### What is being asked
Please return only the lines from the one showing "The height and" to the end of the entries, keeping both ends and dropping every picture.

Records drawn from a dataset
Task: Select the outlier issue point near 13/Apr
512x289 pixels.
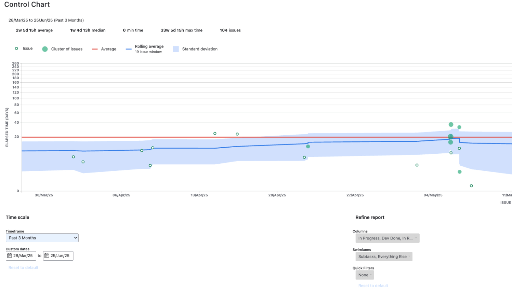Action: pyautogui.click(x=215, y=133)
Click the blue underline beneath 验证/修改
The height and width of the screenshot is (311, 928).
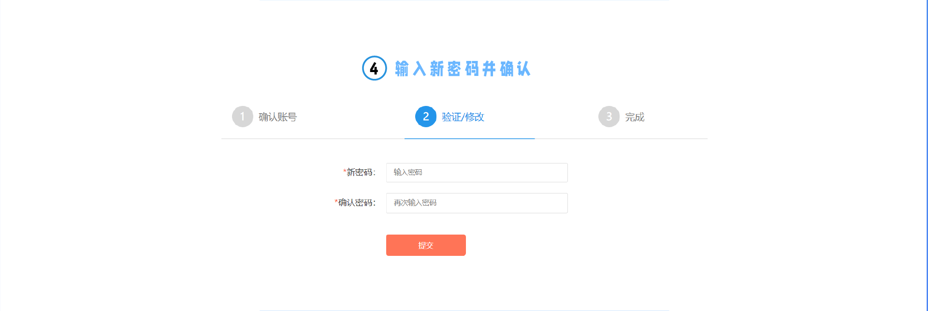tap(470, 138)
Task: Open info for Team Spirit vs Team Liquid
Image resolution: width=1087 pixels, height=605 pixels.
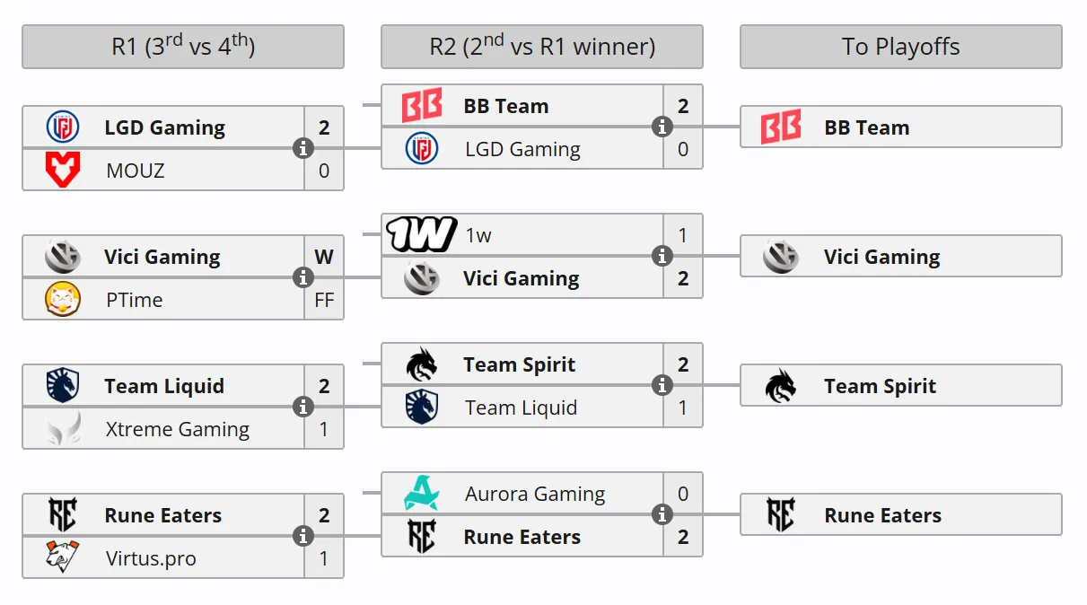Action: tap(662, 385)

### Task answer
The height and width of the screenshot is (311, 928).
tap(470, 138)
Task: Open info for Team Spirit vs Team Liquid
Image resolution: width=1087 pixels, height=605 pixels.
Action: tap(662, 385)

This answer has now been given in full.